Top of DATA SUPPLIED

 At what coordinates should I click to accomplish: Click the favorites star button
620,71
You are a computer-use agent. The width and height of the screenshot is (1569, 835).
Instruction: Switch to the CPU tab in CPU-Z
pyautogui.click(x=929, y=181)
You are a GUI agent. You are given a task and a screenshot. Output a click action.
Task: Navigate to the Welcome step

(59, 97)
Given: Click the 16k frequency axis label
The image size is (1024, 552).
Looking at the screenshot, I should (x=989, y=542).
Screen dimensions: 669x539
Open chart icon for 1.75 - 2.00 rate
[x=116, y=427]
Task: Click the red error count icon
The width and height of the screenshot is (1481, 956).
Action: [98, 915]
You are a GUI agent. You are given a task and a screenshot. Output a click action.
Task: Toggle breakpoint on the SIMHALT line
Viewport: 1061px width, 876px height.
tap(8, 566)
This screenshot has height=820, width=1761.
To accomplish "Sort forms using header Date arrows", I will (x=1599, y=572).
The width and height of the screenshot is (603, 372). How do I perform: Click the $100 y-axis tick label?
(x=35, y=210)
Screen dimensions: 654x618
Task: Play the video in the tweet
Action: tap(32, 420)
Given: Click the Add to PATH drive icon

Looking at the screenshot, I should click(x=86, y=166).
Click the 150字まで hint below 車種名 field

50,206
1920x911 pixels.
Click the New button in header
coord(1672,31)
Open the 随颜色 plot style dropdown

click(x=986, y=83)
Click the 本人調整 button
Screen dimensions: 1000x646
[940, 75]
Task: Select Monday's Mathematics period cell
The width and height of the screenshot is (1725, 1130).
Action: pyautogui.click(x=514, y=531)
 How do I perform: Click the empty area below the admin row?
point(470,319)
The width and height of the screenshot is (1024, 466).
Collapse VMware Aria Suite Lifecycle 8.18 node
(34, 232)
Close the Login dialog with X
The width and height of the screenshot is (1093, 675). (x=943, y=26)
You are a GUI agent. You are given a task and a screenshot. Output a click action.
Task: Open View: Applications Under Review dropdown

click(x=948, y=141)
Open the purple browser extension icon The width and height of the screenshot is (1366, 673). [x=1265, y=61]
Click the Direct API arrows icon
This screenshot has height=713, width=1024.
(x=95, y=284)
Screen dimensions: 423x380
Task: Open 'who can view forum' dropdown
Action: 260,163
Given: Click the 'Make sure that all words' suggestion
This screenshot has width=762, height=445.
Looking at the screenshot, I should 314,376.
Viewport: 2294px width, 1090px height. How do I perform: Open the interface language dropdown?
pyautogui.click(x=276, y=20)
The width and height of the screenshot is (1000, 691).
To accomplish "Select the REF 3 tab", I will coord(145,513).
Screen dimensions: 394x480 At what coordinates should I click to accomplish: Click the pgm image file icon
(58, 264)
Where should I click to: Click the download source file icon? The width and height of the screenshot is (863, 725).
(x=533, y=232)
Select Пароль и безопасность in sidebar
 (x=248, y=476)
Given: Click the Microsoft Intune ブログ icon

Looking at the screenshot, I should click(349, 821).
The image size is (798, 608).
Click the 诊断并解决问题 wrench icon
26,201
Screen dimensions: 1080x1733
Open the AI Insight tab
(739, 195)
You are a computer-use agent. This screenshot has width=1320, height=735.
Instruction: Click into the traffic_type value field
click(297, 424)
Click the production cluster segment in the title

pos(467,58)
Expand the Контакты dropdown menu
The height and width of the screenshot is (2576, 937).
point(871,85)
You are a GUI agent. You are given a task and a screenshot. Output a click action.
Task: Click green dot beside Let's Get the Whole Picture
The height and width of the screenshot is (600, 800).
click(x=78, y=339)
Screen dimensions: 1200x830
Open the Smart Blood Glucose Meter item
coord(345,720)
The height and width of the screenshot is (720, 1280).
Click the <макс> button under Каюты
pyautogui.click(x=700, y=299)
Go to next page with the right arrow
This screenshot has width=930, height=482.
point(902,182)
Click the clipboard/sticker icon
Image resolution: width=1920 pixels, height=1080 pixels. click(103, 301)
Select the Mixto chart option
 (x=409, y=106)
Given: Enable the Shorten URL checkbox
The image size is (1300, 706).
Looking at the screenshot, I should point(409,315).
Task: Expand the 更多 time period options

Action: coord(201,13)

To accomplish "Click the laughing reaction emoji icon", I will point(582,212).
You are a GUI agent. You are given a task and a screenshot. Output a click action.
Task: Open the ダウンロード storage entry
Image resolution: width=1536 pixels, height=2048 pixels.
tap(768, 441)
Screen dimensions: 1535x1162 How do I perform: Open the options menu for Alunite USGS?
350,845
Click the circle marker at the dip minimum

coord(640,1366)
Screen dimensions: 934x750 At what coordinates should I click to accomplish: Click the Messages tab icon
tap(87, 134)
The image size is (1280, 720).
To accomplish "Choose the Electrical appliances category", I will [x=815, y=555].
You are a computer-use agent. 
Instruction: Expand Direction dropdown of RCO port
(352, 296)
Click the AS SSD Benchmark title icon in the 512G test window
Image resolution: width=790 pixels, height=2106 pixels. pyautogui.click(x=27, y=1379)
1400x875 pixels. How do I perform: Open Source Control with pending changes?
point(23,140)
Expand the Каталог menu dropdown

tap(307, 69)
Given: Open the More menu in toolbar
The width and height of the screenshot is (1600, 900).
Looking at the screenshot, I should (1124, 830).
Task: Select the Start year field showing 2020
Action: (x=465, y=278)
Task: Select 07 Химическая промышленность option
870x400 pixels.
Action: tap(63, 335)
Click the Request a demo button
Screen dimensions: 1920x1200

Bottom of DATA SUPPLIED

PROBLEM REQUIREMENTS ::
Write the entries out once more, exactly as they appear.

RESPONSE TO THIS EXERCISE ::
 At what coordinates should I click to accomplish: Click the favorites star button
620,71
You are a computer-use agent. The width and height of the screenshot is (1569, 835).
Instruction: Switch to the CPU tab in CPU-Z
pyautogui.click(x=929, y=181)
You are a GUI agent. You are given a task and a screenshot. Output a click action.
Task: Navigate to the Welcome step

(59, 97)
Given: Click the 16k frequency axis label
The image size is (1024, 552).
Looking at the screenshot, I should (x=989, y=542).
Screen dimensions: 669x539
Open chart icon for 1.75 - 2.00 rate
[x=116, y=427]
Task: Click the red error count icon
The width and height of the screenshot is (1481, 956).
Action: [98, 915]
You are a GUI agent. You are given a task and a screenshot. Output a click action.
Task: Toggle breakpoint on the SIMHALT line
Viewport: 1061px width, 876px height.
tap(8, 566)
This screenshot has height=820, width=1761.
To accomplish "Sort forms using header Date arrows", I will (x=1599, y=572).
The width and height of the screenshot is (603, 372). How do I perform: Click the $100 y-axis tick label?
(x=35, y=210)
Screen dimensions: 654x618
Task: Play the video in the tweet
Action: tap(32, 420)
Given: Click the Add to PATH drive icon

Looking at the screenshot, I should click(x=86, y=166).
Click the 150字まで hint below 車種名 field

50,206
1920x911 pixels.
Click the New button in header
coord(1672,31)
Open the 随颜色 plot style dropdown

click(x=986, y=83)
Click the 本人調整 button
Screen dimensions: 1000x646
[940, 75]
Task: Select Monday's Mathematics period cell
The width and height of the screenshot is (1725, 1130).
Action: pyautogui.click(x=514, y=531)
 How do I perform: Click the empty area below the admin row?
point(470,319)
The width and height of the screenshot is (1024, 466).
Collapse VMware Aria Suite Lifecycle 8.18 node
(34, 232)
Close the Login dialog with X
The width and height of the screenshot is (1093, 675). (x=943, y=26)
You are a GUI agent. You are given a task and a screenshot. Output a click action.
Task: Open View: Applications Under Review dropdown

click(x=948, y=141)
Open the purple browser extension icon The width and height of the screenshot is (1366, 673). [x=1265, y=61]
Click the Direct API arrows icon
This screenshot has height=713, width=1024.
(x=95, y=284)
Screen dimensions: 423x380
Task: Open 'who can view forum' dropdown
Action: 260,163
Given: Click the 'Make sure that all words' suggestion
This screenshot has width=762, height=445.
Looking at the screenshot, I should 314,376.
Viewport: 2294px width, 1090px height. How do I perform: Open the interface language dropdown?
pyautogui.click(x=276, y=20)
The width and height of the screenshot is (1000, 691).
To accomplish "Select the REF 3 tab", I will coord(145,513).
Screen dimensions: 394x480 At what coordinates should I click to accomplish: Click the pgm image file icon
(58, 264)
Where should I click to: Click the download source file icon? The width and height of the screenshot is (863, 725).
(x=533, y=232)
Select Пароль и безопасность in sidebar
 (x=248, y=476)
Given: Click the Microsoft Intune ブログ icon

Looking at the screenshot, I should click(349, 821).
The image size is (798, 608).
Click the 诊断并解决问题 wrench icon
26,201
Screen dimensions: 1080x1733
Open the AI Insight tab
(739, 195)
You are a computer-use agent. This screenshot has width=1320, height=735.
Instruction: Click into the traffic_type value field
click(297, 424)
Click the production cluster segment in the title

pos(467,58)
Expand the Контакты dropdown menu
The height and width of the screenshot is (2576, 937).
point(871,85)
You are a GUI agent. You are given a task and a screenshot. Output a click action.
Task: Click green dot beside Let's Get the Whole Picture
The height and width of the screenshot is (600, 800).
click(x=78, y=339)
Screen dimensions: 1200x830
Open the Smart Blood Glucose Meter item
coord(345,720)
The height and width of the screenshot is (720, 1280).
Click the <макс> button under Каюты
pyautogui.click(x=700, y=299)
Go to next page with the right arrow
This screenshot has width=930, height=482.
point(902,182)
Click the clipboard/sticker icon
Image resolution: width=1920 pixels, height=1080 pixels. click(103, 301)
Select the Mixto chart option
 (x=409, y=106)
Given: Enable the Shorten URL checkbox
The image size is (1300, 706).
Looking at the screenshot, I should point(409,315).
Task: Expand the 更多 time period options

Action: coord(201,13)

To accomplish "Click the laughing reaction emoji icon", I will point(582,212).
You are a GUI agent. You are given a task and a screenshot. Output a click action.
Task: Open the ダウンロード storage entry
Image resolution: width=1536 pixels, height=2048 pixels.
tap(768, 441)
Screen dimensions: 1535x1162 How do I perform: Open the options menu for Alunite USGS?
350,845
Click the circle marker at the dip minimum

coord(640,1366)
Screen dimensions: 934x750 At what coordinates should I click to accomplish: Click the Messages tab icon
tap(87, 134)
The image size is (1280, 720).
To accomplish "Choose the Electrical appliances category", I will [x=815, y=555].
You are a computer-use agent. 
Instruction: Expand Direction dropdown of RCO port
(352, 296)
Click the AS SSD Benchmark title icon in the 512G test window
Image resolution: width=790 pixels, height=2106 pixels. pyautogui.click(x=27, y=1379)
1400x875 pixels. How do I perform: Open Source Control with pending changes?
point(23,140)
Expand the Каталог menu dropdown

tap(307, 69)
Given: Open the More menu in toolbar
The width and height of the screenshot is (1600, 900).
Looking at the screenshot, I should (1124, 830).
Task: Select the Start year field showing 2020
Action: (x=465, y=278)
Task: Select 07 Химическая промышленность option
870x400 pixels.
Action: tap(63, 335)
Click the Request a demo button
Screen dimensions: 1920x1200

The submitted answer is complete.